Customer in the centre
It’s only natural that industrial design makes an entrance into the traditional industries. Arkio calls it the megatrend of customer-centricity.
“For an industrial designer, user-friendliness, i.e., customer-centricity – has always been the core of it all, the very starting point. In an industrial setup, you might think of the paying customer first-hand when developing solutions, but at the end of the chain, there is always the end-user. So our equation can be summed up as designing things that the end-user finds easy to use while also fulfilling the needs of the paying customer.”
Usually these two tend to converge into what’s easy to use is also more efficient.
This is where the interview is interrupted by a phone call from Arkio’s 9-year-old son. After having sorted out the details of being picked up from the library, the iPhone still resting in Arkio’s hand, he points out that digitalisation is what has propelled this trend.
“Our everyday gadgets have helped us define user-friendliness. We demand from our smartphones, TVs, cars – everything – that they are intuitive, and this extends also to our work environment.”
And good design solutions where you truly understand the end-user are the starting point for intuitive products.
More than good looks
Product semantics is one dimension of good design. Here the sceptic will say it doesn’t matter what the machinery looks like in an engine room as long as it does the job.
But then again, the customer is a human being and is subconsciously affected by how things look.
“So, the right product semantics makes the products also look meaningful and valuable, i.e., safe, high quality and reliable. This is also the link between design and brand. Our products need to be recognised as Wärtsilä equipment by our core values whether the brand label is visible or not,” says Arkio.
And that’s why industrial design was an integral part of the R&D work in the newly launched Wärtsilä 31 engine.
“It needed to be easy to use, safe to operate and convey high-tech and quality.”
At Wärtsilä, Arkio is experiencing a professional dream come true: managing a design team in a creative design studio environment. Because that’s partly how he sees his work at the Innovation Node, where Wärtsilä experiments with completely new concepts.
“Design studio activities have always been instrumental in envisioning the future, and we are increasingly seeing more fusion between industrial design and innovation in companies in general. This is what modern product design is all about.”
The Industrial Design Artist
Orcum Erdem spent last summer at the Innovation Node in Otaniemi, a 15-minute drive from Wärtsilä’s head office, as a trainee. A student of industrial design at Aalto University, he has a knack for illustrating, Arkio noted quickly from looking at Erdem’s portfolio. Erdem used a digital painting technique for the illustrations.
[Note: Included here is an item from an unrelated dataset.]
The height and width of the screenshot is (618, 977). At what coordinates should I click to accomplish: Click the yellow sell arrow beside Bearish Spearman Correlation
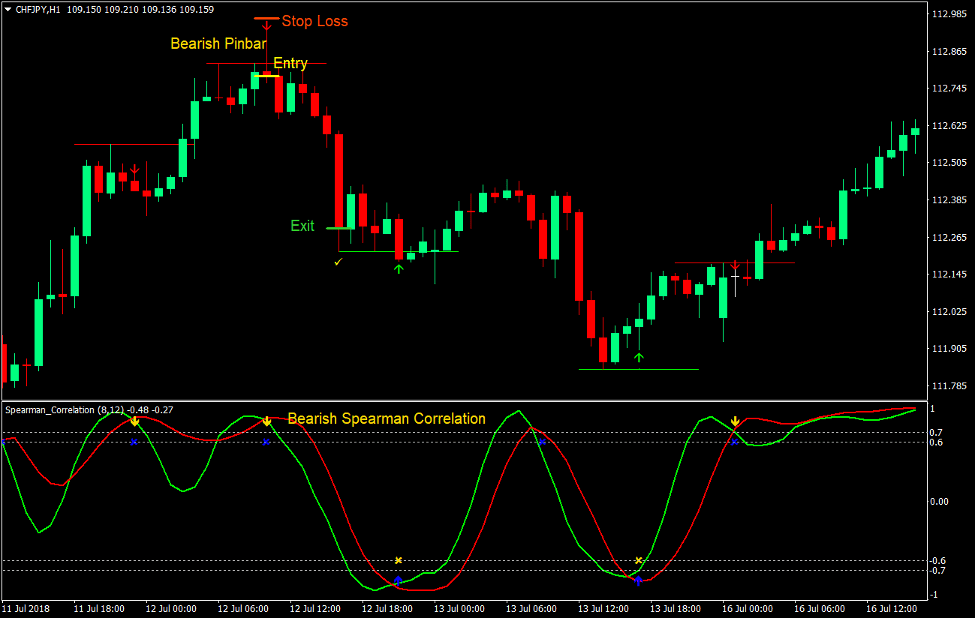267,421

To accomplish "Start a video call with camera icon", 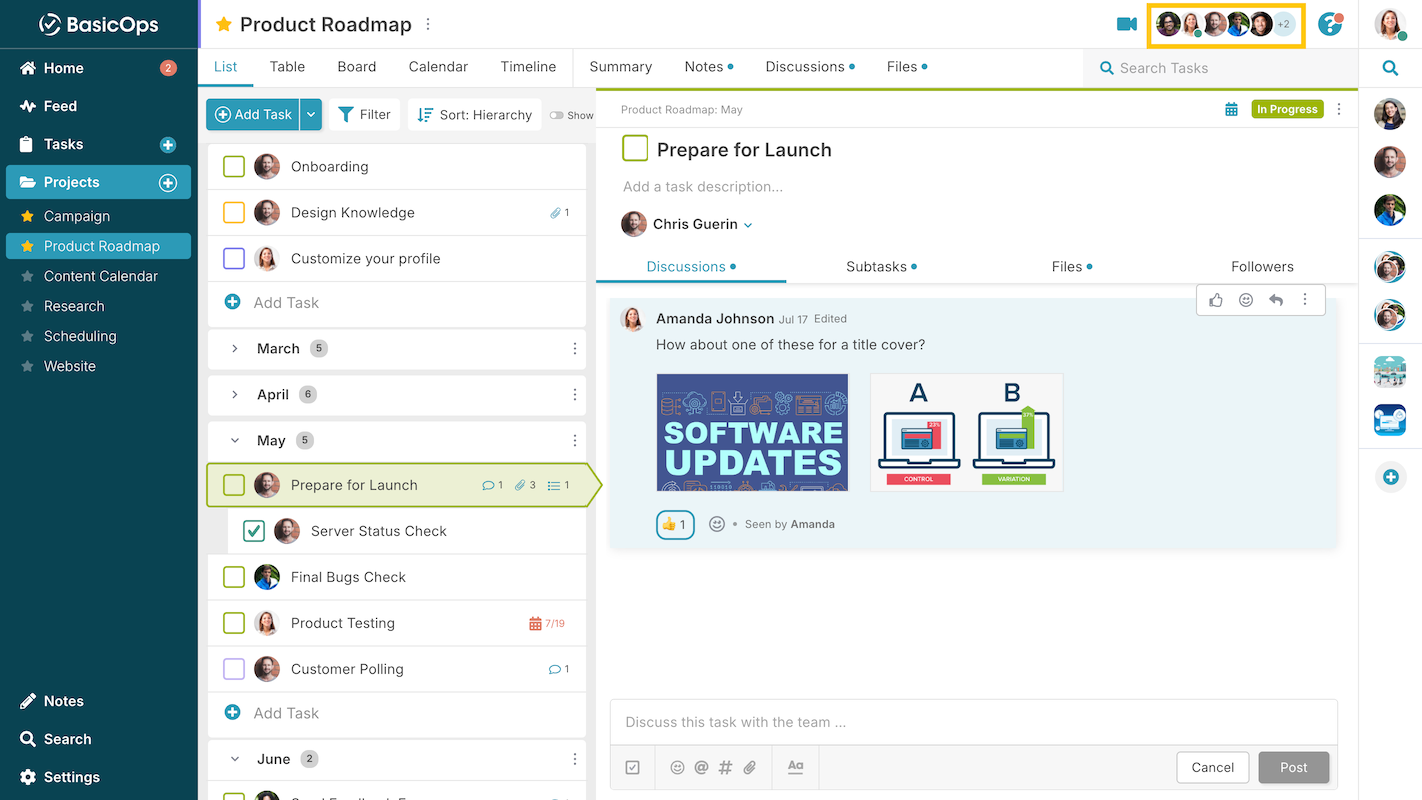I will click(x=1127, y=24).
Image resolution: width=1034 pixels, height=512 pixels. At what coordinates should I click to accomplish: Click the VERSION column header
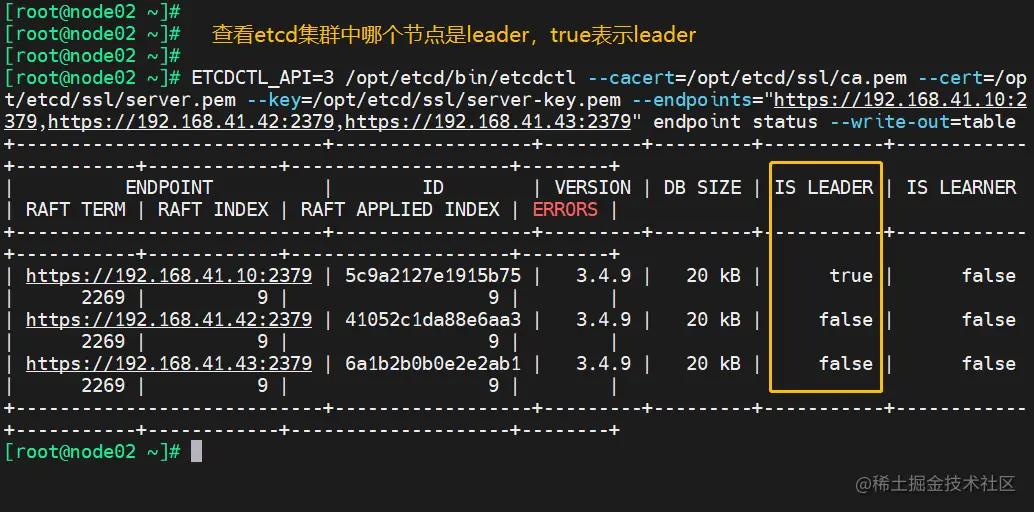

“These images represent very high quality in the field of creativity and futuristic design,” Arkio says.
Product semantics is an old paradigm in the design world and means an attempt to convey what a product is or does through its form. A designer using product semantics creates products that are understandable and engaging. Today, the phrase is increasingly being reevaluated to also including a user-centred approach.